Тургут, не прикасаясь к ране, осмотрел ее и повернулся к нам.
— Несколько минут назад этот негодяй ушел, не посоветовавшись со мной, за каким-то доктором, но не застал его. Это хорошо, потому что доктор нам теперь ни к чему. Но он оставил Эрозана одного как раз на закате.
Тургут заговорил с Селимом, и тот рывком вскочил и с силой, какой я не ожидал в нем найти, ударил нескладеху сторожа и вытолкал его из комнаты. Тот попятился от дверей, и вслед за тем мы услышали грохот его шагов на лестнице. Селим запер дверь и выглянул в окно на улицу, желая, видимо, убедиться, что бедняга не вернется. Потом он опустился на колени рядом с Тургутом и они негромко посовещались.
Через минуту Тургут потянулся за принесенным с собой чемоданчиком и извлек из него предмет, уже знакомый мне: такой же набор охотника за вампирами, какой вручил мне неделей раньше в своем кабинете, только в более изящной шкатулке, украшенной арабской надписью и инкрустированной, кажется, перламутром. Открыв его, он достал инструменты и снова повернулся к нам.
— Коллеги профессора, — тихо заговорил он, — мой друг укушен вампиром по меньшей мере трижды, и он умирает. Если в таком состоянии он умрет естественной смертью, то скоро сам станет не-умершим. — Тургут утер пот со лба. — Теперь наступает ужасная минута, и я должен просить вас покинуть комнату. Мадам, вы не должны этого видеть.
— Пожалуйста, если мы можем чем-то помочь, позвольте нам… — запинаясь, начал я, но Элен шагнула вперед.
— Позвольте мне остаться, — тихо попросила она Тургута. — Я хочу знать, как это делается.

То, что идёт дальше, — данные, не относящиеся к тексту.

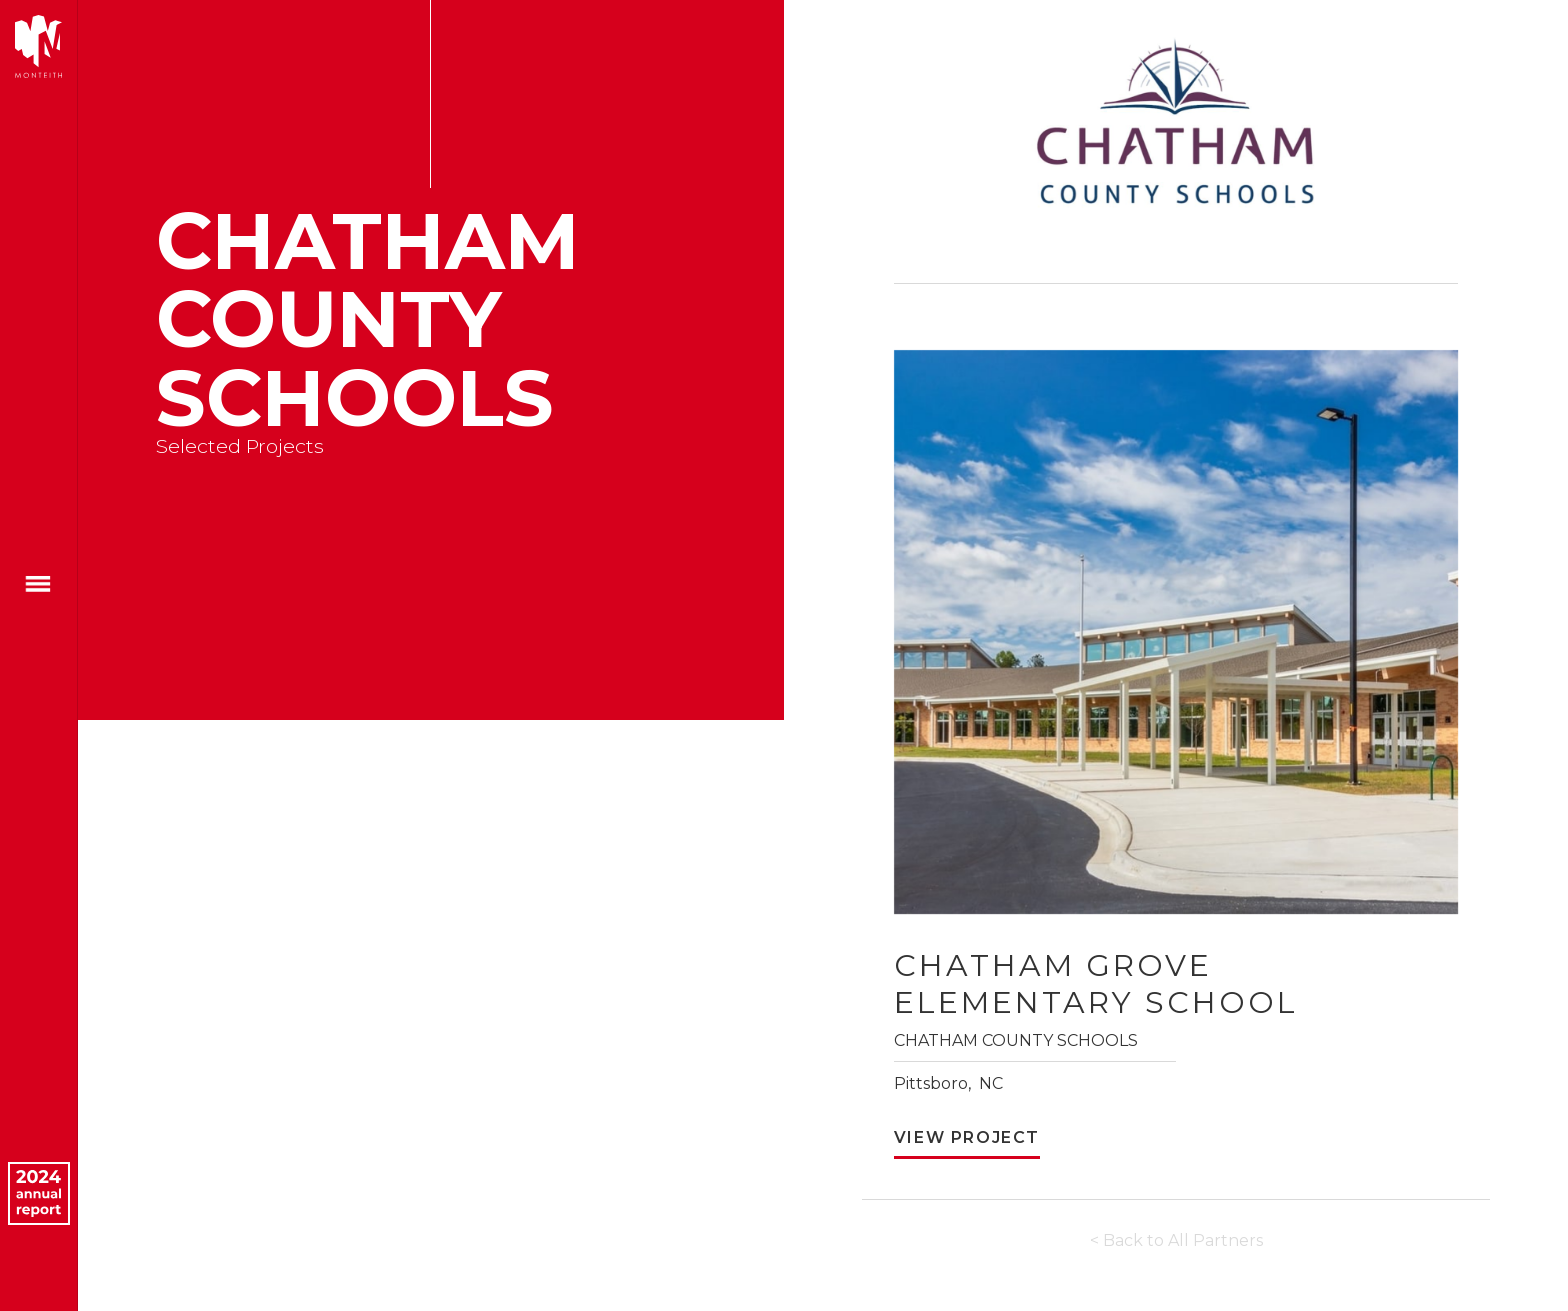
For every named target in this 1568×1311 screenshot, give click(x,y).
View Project (967, 1137)
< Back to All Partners (1176, 1240)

Я задумался, с какой стати она так рвется к этому знанию, и меня посетила мысль, достаточно сюрреалистичная, что Элен как-никак этнограф. Тургут ожег ее взглядом, но, кажется, молча смирился и снова склонился над другом. Я все еще надеялся, что ошибся в своей догадке, но Тургут шептал что-то на ухо другу, взял и стал гладить его руку.

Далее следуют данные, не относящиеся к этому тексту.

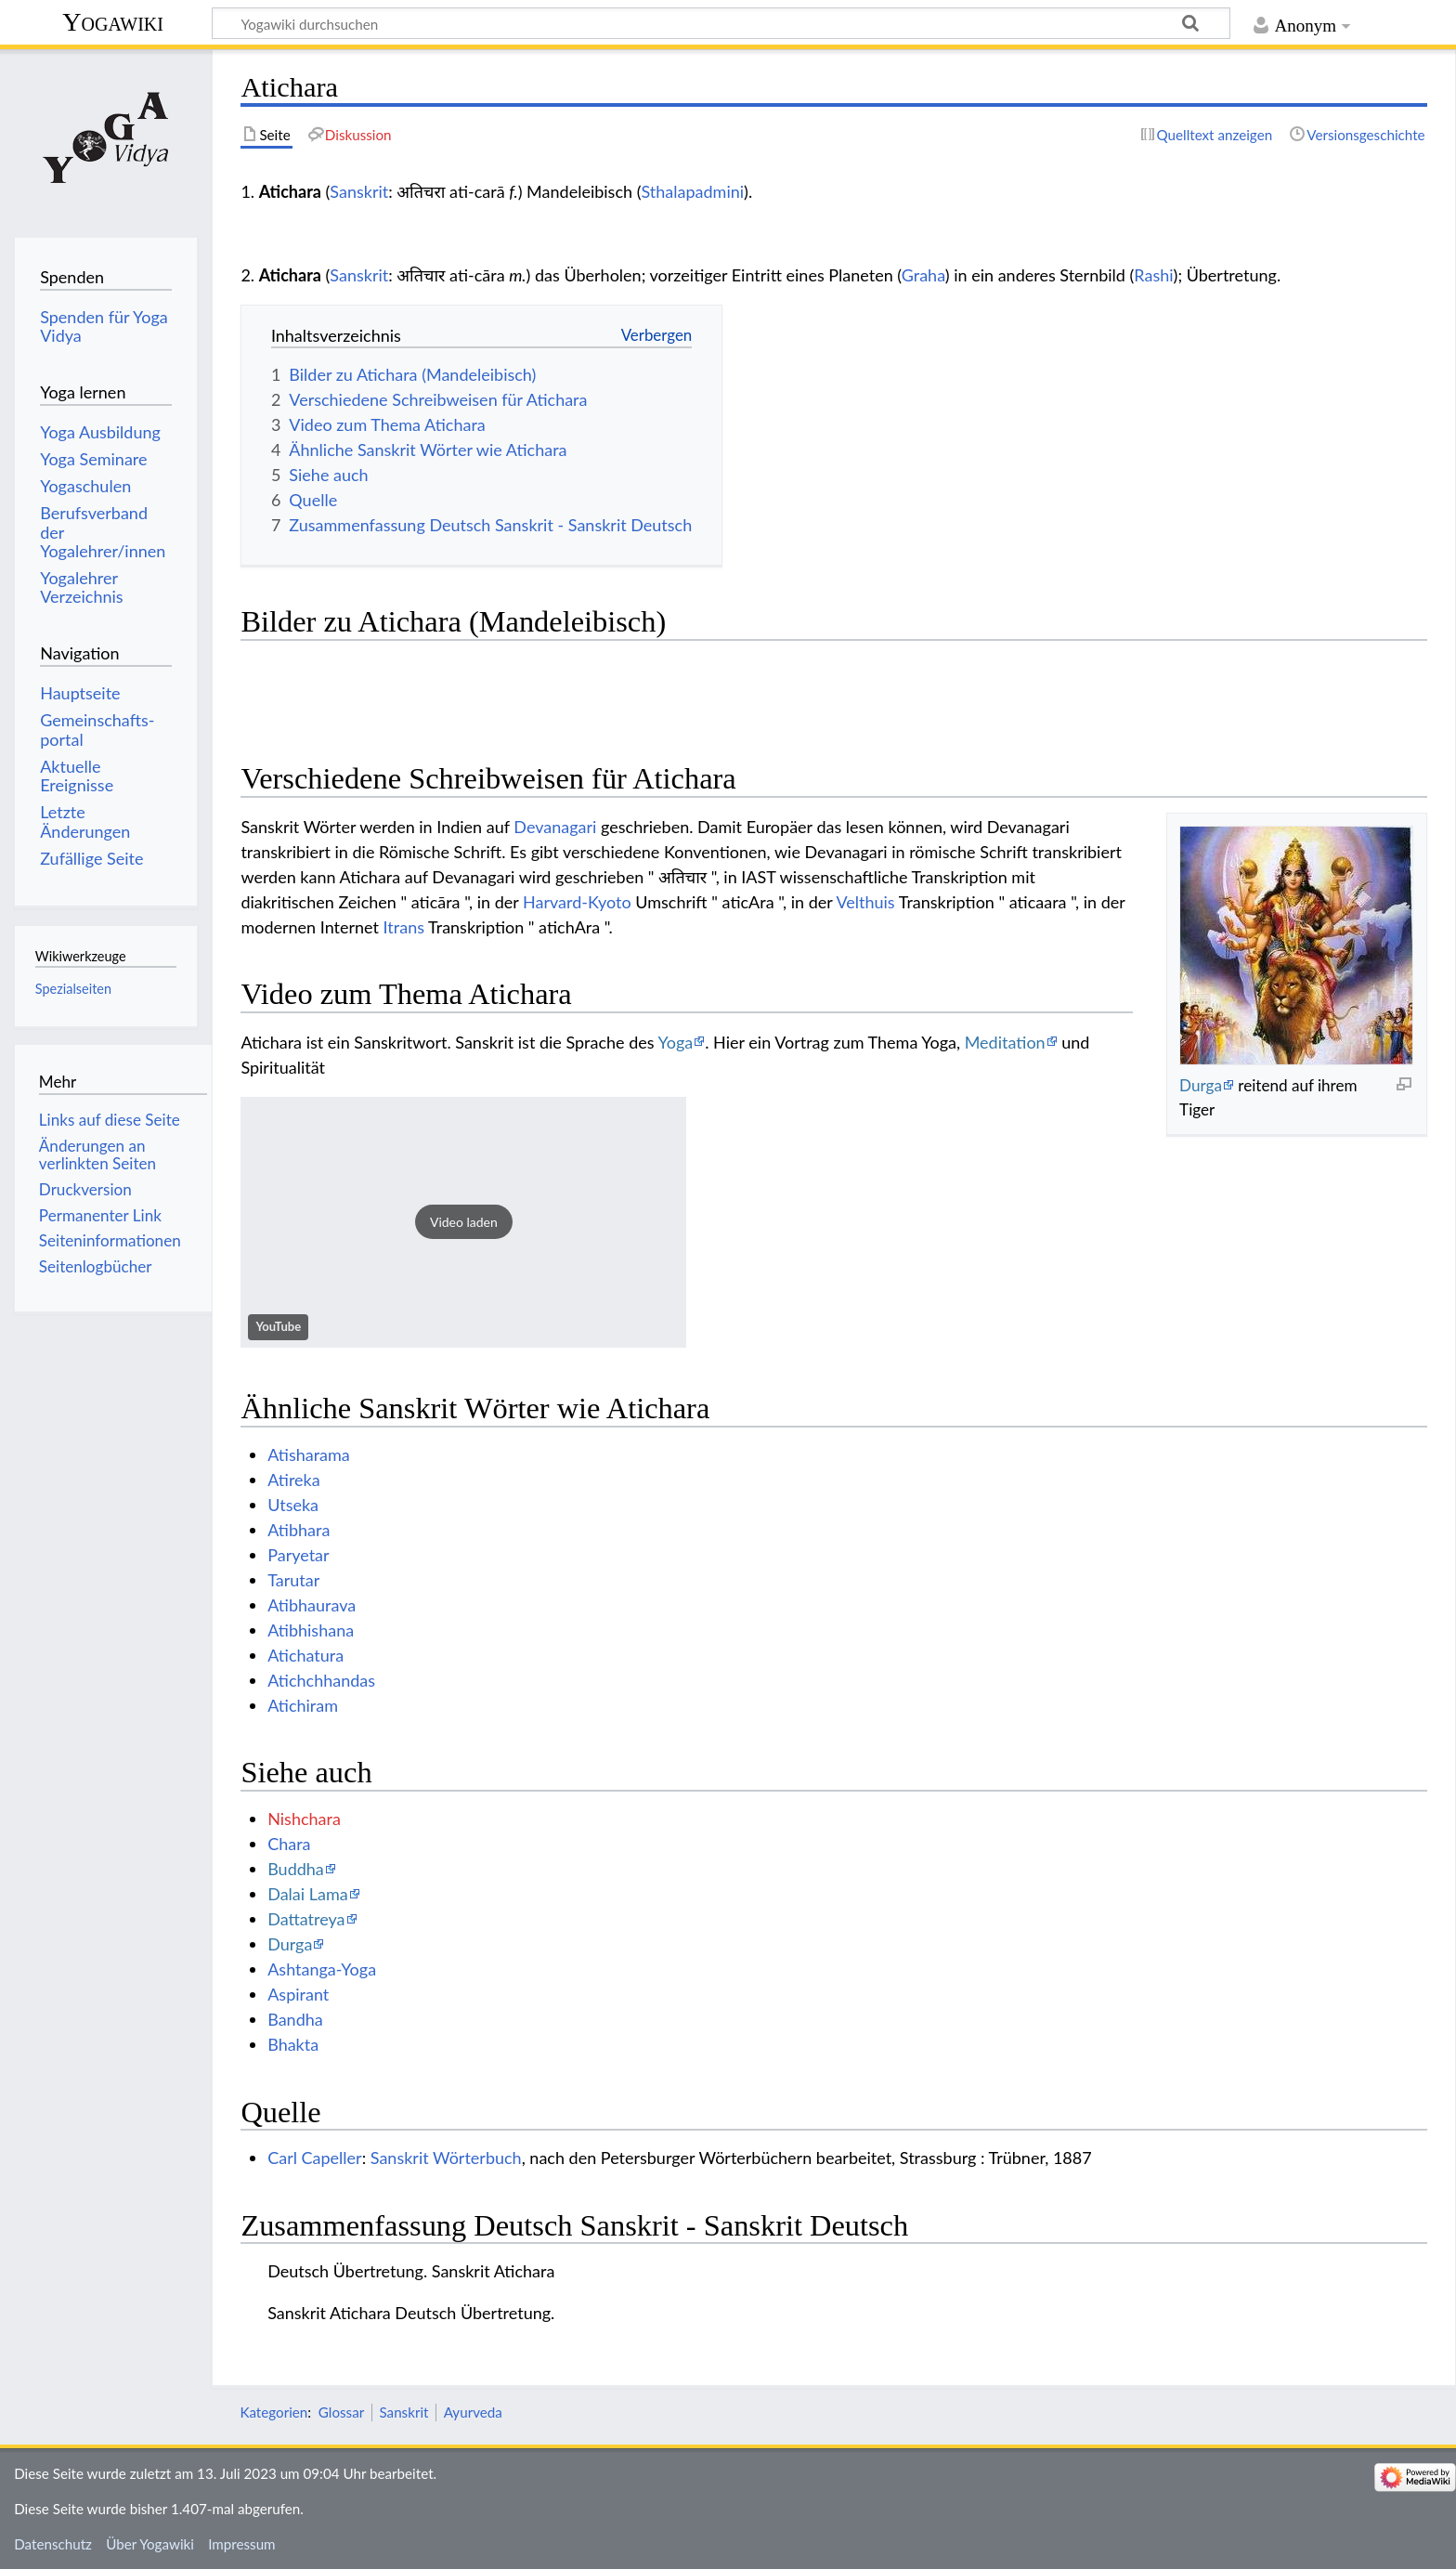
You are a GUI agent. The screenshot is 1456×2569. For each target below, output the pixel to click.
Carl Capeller (314, 2157)
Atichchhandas (321, 1680)
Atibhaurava (311, 1605)
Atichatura (305, 1655)
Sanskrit (359, 191)
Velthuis (865, 902)
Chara (288, 1843)
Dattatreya (305, 1919)
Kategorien (273, 2412)
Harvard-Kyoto (577, 902)
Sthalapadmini (692, 191)
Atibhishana (310, 1630)
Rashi (1153, 275)
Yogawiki (112, 21)
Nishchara (304, 1818)
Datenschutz (53, 2544)
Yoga (676, 1042)
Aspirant (298, 1994)
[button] (463, 1222)
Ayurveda (473, 2412)
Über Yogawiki (150, 2544)
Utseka (292, 1504)
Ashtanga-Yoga (321, 1969)
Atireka (293, 1479)
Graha (923, 275)
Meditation (1005, 1042)
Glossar (341, 2412)
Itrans (404, 927)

Потом — и это было самое ужасное во всем, что случилось, — Тургут прижал руку друга к своему сердцу и издал пронзительный вопль. Слова его, казалось, дошли к нам из глубины истории, не только слишком древней, но и слишком чуждой, чтобы мой слух мог уловить в нем отдельные слоги: горестный вопль, сродни призыву муэдзина, какой мы каждый день слышали с городских минаретов, только в крике Тургута звучал призыв не к молитве — к аду, цепь нот, словно вырвавшихся из глоток миллионов устрашенных солдат в тысячах военных лагерей оттоманского войска. Я видел как наяву развевающиеся знамена, блестящие на солнце ятаганы и кольчуги, прекрасные и изуродованные молодые лица, тела; слышал крики людей, отдающихся в руки Аллаха, и вопли их далеких матерей и отцов; обонял гарь пожаров и вонь мертвечины, серу пушечных выстрелов, горящие шатры, мосты и обугленные тела коней.

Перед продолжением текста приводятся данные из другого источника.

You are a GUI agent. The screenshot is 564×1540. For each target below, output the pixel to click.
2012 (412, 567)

И всего страннее показались мне прозвучавшие в этом реве знакомые слова: «Казиклу бей» — «Сажатель-на-кол». Словно посреди хаоса возникла вдруг чужеродная фигура — всадник в черном плаще, кружащийся среди многоцветья толпы, яростно ощерившийся, мечом срубающий головы турок, которые тяжело катятся по земле в своих остроконечных шлемах.
Голос Тургута затих, и я снова увидел его на коленях перед умирающим. Элен стояла рядом со мной — настоящая, живая, и я открыл рот, чтобы спросить ее о чем-то, и тут увидел в ее лице отражение своего ужаса. Невольно мне вспомнилось, что в ее жилах течет кровь Цепеша. Она на мгновенье обернулась ко мне, ее бледное, но спокойное лицо — наследие Росси, наследие благородных патрициев, англов и тосканцев, и несравненную доброту Росси в ее глазах. Думается, в тот миг — а не дома, в тесной церквушке моих родителей, перед лицом священника — она стала моей женой. Тогда я обвенчался с ней сердцем и на всю жизнь предался ей.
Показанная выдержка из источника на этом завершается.